One thing I hate about the 152 is the doors are prone to popping open if not slammed shut and pushed to check. Door Pops Open on Airplane - YouTube
one of the things I remember about the clapped out beater of a 172 I flew for primary training was you had to slam the door like 10 times to get it to shut… Oh and that useless door key took about 40 tries to get it to lock/unlock. Ah, I don’t miss that bucket.
Never had the door pop fully open in flight in the Arrow… I did have it pop open to the latch once and it just got noisier… no real issue. Most annoying thing was once I was flying someone back to the DC area and the loose end of their harness strap somehow got closed in the door. Produced a loud, annoying flapping noise for the entire 1.5 hour flight
Fly the airplane. There really is nothing much to it.
Even if the door flies off completely…no big deal.
It hits the elevator on the way from the airplane…not likely and also not likely to render the aircraft uncontrollable.
So….fly the airplane….almost every singe occurrence of this with a less than uneventful outcome was caused by the PIC forgetting that part.
Since in the Cherokee family the PIC is not sitting by the door, it is important to make sure the passengers or right seater knows how to properly latch the door and make sure it is closed and latched.
I added that to our checklists as a before take off item.
But as has been mentioned before the door may pop open a few inches, making it a bit more noisy. But the airplane will not even know there is something amiss.
Closing the door as single pilot is what usually gets people, they get to preoccupied with that nonsense task and forget the important bits.
As for that 150 door…I have flown an airplane like that. I actually held the left door with my elbow for a half hour and until short final. It had popped open after a bit of mild turbulence…the owner told me afterwards….”yeah she does that sometimes”
Hah, I do the same. I have my passengers practice opening and closing the door and tell them it probably won’t happen, but it’s not a big deal if it pops open. Also good to have them practice in case the need to quickly egress arises.
It comes into play more with Cessnas, but I also tell them to egress to the rear of the aircraft, not toward the potentially invisible prop.
There’s a saying regarding Cessnas: “when one door closes, another opens.”
Back when I was a CFI, a door popped open on a student in a 152 and he tried to close the door 50 feet above the ground after rotation. To show he wouldn’t fall out and to realign his focus with flying the airplane first, especially after takeoff, we re-opened the door at a safe altitude and left it trailing for most of the flight. Eventually, I had him slow the aircraft and then close the door.
Cessna doors can be used as flight controls in an emergency. A friend told me this
I’ve had both a 152 and 172 door pop open during flight. After the first time it wasn’t a big deal.
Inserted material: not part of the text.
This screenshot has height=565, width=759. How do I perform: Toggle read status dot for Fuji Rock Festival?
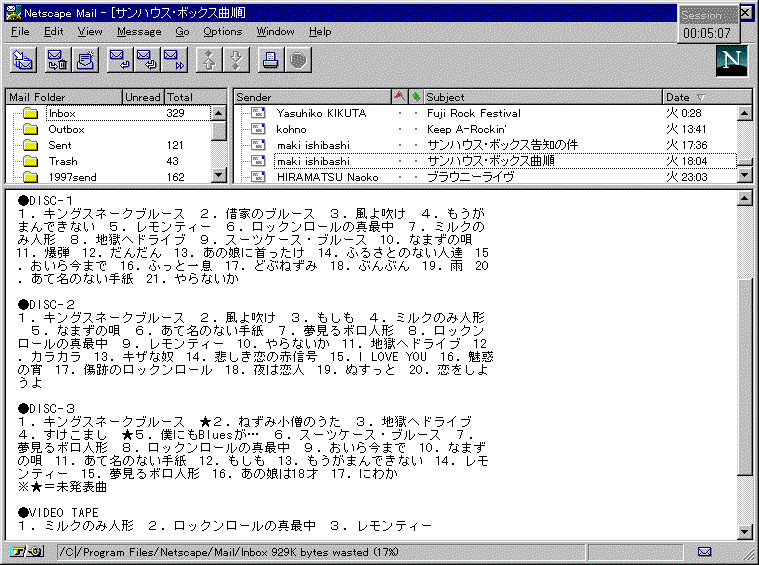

Recently there was an excellent analysis by a professional 737 captain discussing how IRL a passenger opened an Airbus A320 door during an approach. He went into a lot of detail about door design and the force needed to open a door. He contrasted the A320 door design with the 737 door design. It was very informative! The most often asked question was why the A320 didn’t have an explosive decompression and why no oxygen masks were deployed. Since the aircraft was on final, it was low enough where the outside and inside air pressure were equal and well below the altitude for oxygen equipment.
In-flight door openings aren’t limited to 152s or 172s!
I remember getting the look from my instructor when my door popped open on the 152 after take-off. I don’t remember trying to fix it, and if I did I certainly didn’t have the controls.
What’s funny is the door doesn’t latch half the time and bangs around loosely on the Grand Theft Auto 5 Cessna. For as arcade as that game is, the developers sure put in a lot of little realistic touches that I’m sure were born from their real life experience.
I just wish we could open the doors at all on the Asobo aircraft.
I had this happen on my second or third flight. Fortunately however, it was my instructor popping the door open to get it to close properly. He did it, adjusted himself and then looked over to my, obviously aghast, face to reassure me that this was okay as he still had his harness on. I mean, I get it, but still, unannounced and without warning - It was a shock.
Also happened to me while doing steep turns at around 5000 feet lol, the instructor just reacted like its just kinda normal
I thought that was my big failure on my discovery flight. I slammed that thing over and over and over. I thought we were never going to get off the ground. I was feeling like an idiot for not being able to close the door.
Once I got it closed, I really made sure my seat belt was secure.
That was the hardest part of the whole experience.